● Problem statement: Please write out the records below again, beginning at the line that contains "Viewport: 1063px width, 589px" and ending after the last of the records, keeping all their wording. Multiply every coordinate in the answers by 2.05, round each to a whole number with halves rounded up, and leave out the pictures.

● Dataset:
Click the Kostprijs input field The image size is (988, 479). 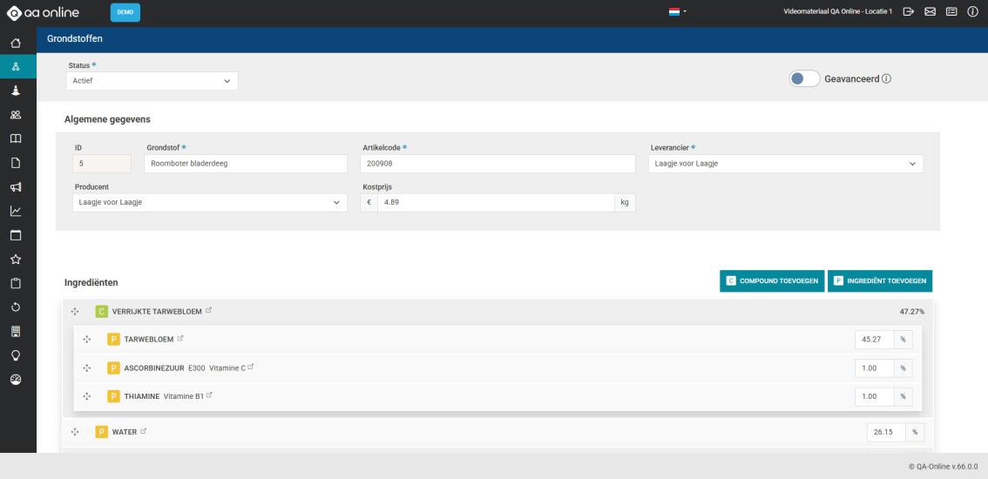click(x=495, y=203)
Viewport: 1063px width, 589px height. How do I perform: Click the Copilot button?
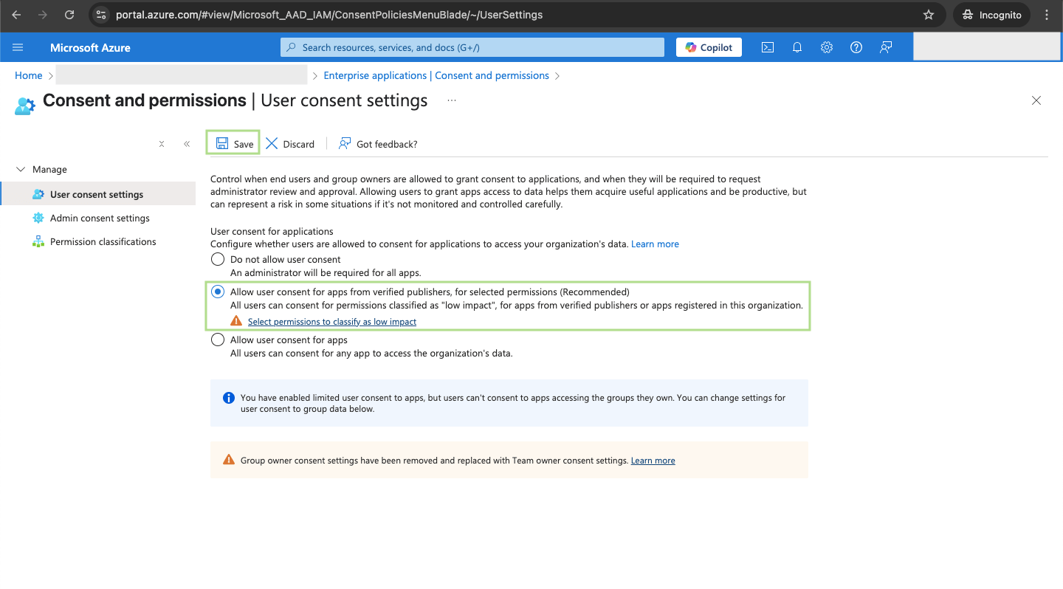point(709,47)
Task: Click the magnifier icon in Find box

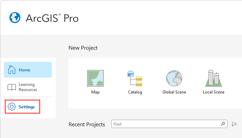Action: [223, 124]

● Result:
Viewport: 1063px width, 589px height. How do I perform: Click the Copilot button?
point(1453,96)
Task: Click the magnifier icon in Find box

Action: [457, 254]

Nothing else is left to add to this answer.